Reputation: 493
I have a table that gets updated very regularly throughout the day, so Im looking for the most scalable method for updating rows. These updates happen in large batches, so each update may include around 1000 rows.
Currently, I'm looping through each of these 1000 rows and running a single update query... while it doesn't take long to execute, it just seems wasteful compared to one simple mass insert statement. So REPLACE INTO makes sense, since its basically deleting the old rows and inserting new ones, but how does that compare to a manual "delete where id in array" then mass insert? Exact same? Slightly different? Is there a better method?
The key here is that these aren't single row queries but mass row queries. So the question is, what is the most scalable way to run these updates. I say "scalable" and not "fastest" because these updates happen at regular intervals on a production server with active users, so speed is important but not at the cost of locking up the server.
Upvotes: 1
Views: 4818
Reputation: 9966
I would NOT recommend InnoDB. It seems logical to use it because the papers say it's for this purpose and row level locking is a good thing - now whenever we tried it we've found that it's slower, much slower than MyISAM, and this can never be compensated by what you gain with the locking difference. It's simply not worth it.
Instead, I'm trying to answer the original question.
UPDATE is the fastest way.
Period.
REPLACE is almost never the proper way.
It's more like a patch to avoid transactions in certain cases, and it works well for that; but whenever you can manage, do a SELECT COUNT instead, to find out if you have rows with the same key, then choose UPDATE if the answer is yes and INSERT otherwise. Yes, this means 3 separate steps instead of one, I know. That's why I say "whenever you can manage". So, again: COUNT plus UPDATE is faster - REPLACE, on the other hand, is "atomic".
Ah yes, forgot to mention: from MySQL 4.1+ you have "INSERT ON DUPLICATE KEY UPDATE" which does all above in one step.
Make your rows fixed size if possible - this makes UPDATEs a lot faster.

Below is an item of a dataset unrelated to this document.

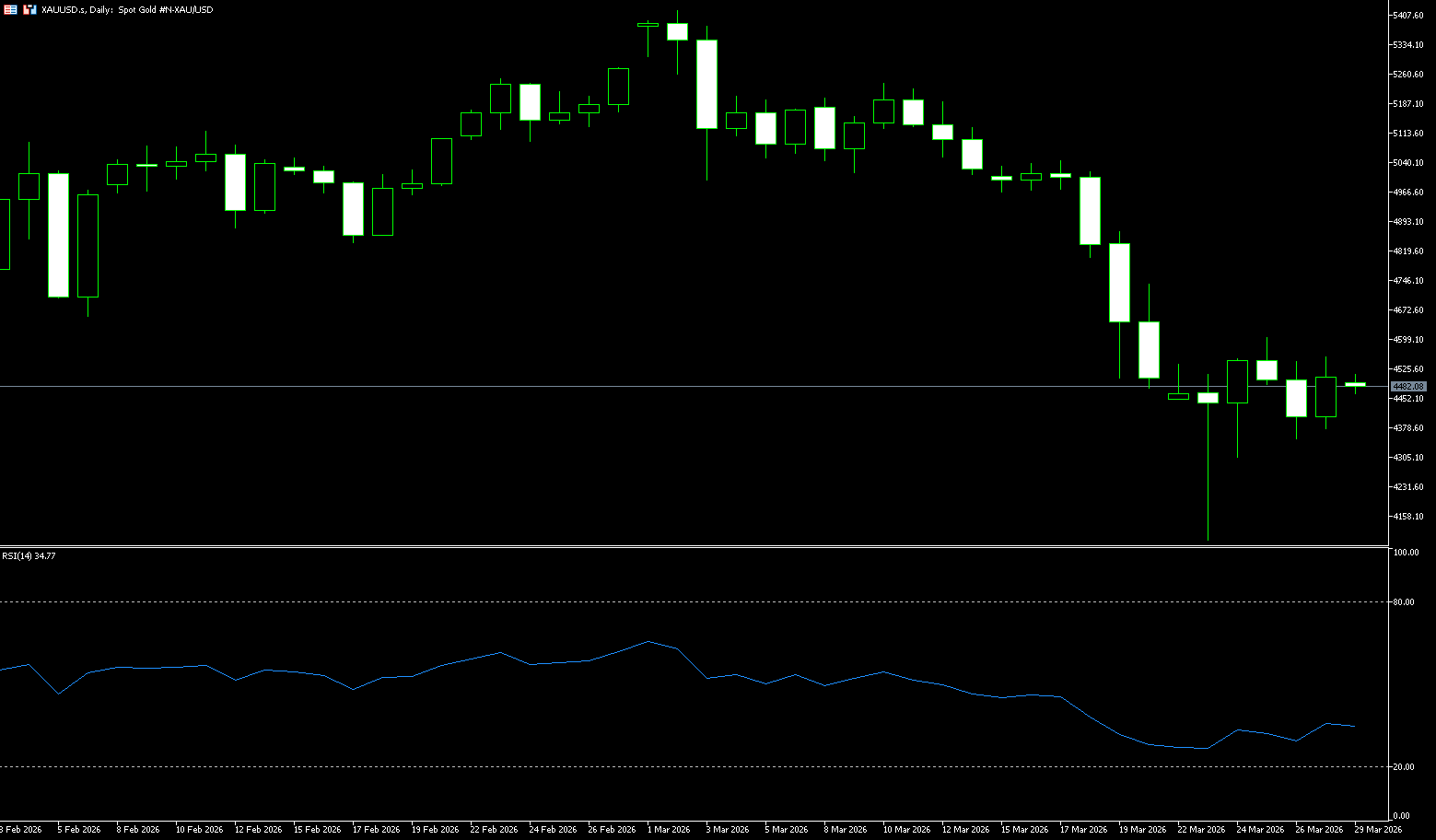Image resolution: width=1436 pixels, height=840 pixels.
Task: Click the RSI line peak near 1 Mar
Action: coord(648,641)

If your table shows "Row size: dynamic" in PMA, your rows are able to grow/shrink and it's not for free. VARCHAR and other text fields usually do this. Now if you have a small row and you update it to something bigger, obviously UPDATE needs to look for a bigger space to fit the new row and remove the original one. In other words, MySQL will do something like an insert plus delete in this case. It's costly. If there's a way, use fixed rows for tables needing frequent updates. This will also reduce "table overhead".
You can update many rows with a single query
In mysql, you have CASE - so you can do something like "update all my rows, setting name to Jennifer if id=1, George if id=2, ...". It's complex to use it for updating if there are many fields but yes, you can do it, there is a way, and you can wrap it in a php function so that only query length will matter in the future. This way, your updates are atomic. You can call it "poor man's transaction".
Many updates are better than one
If you have many users, obviously you don't want to lock queries for more than a few ms. In this case, doing more UPDATEs is a lot better than one single big transaction because other processes can do their job and access the same tables in the meantime.
Upvotes: 0
Reputation: 51411
You want to use InnoDB for this instead of MyISAM. Why? Because when you're performing bulk inserts and deletes, wrapping the entire thing in a transaction can be a huge performance boost.
No matter what you end up doing to the data, that change alone could be huge.
With an appropriate transaction isolation level, your users could continue using the table while you change everything about it, only seeing the changes once you commit, without worry about table locks.
With regard to the actual data update, avoid deletes. Deletes are slow. Do updates, and delete only things you need to update. Avoid the REPLACE INTO
magic as well, as it does a delete before an insert.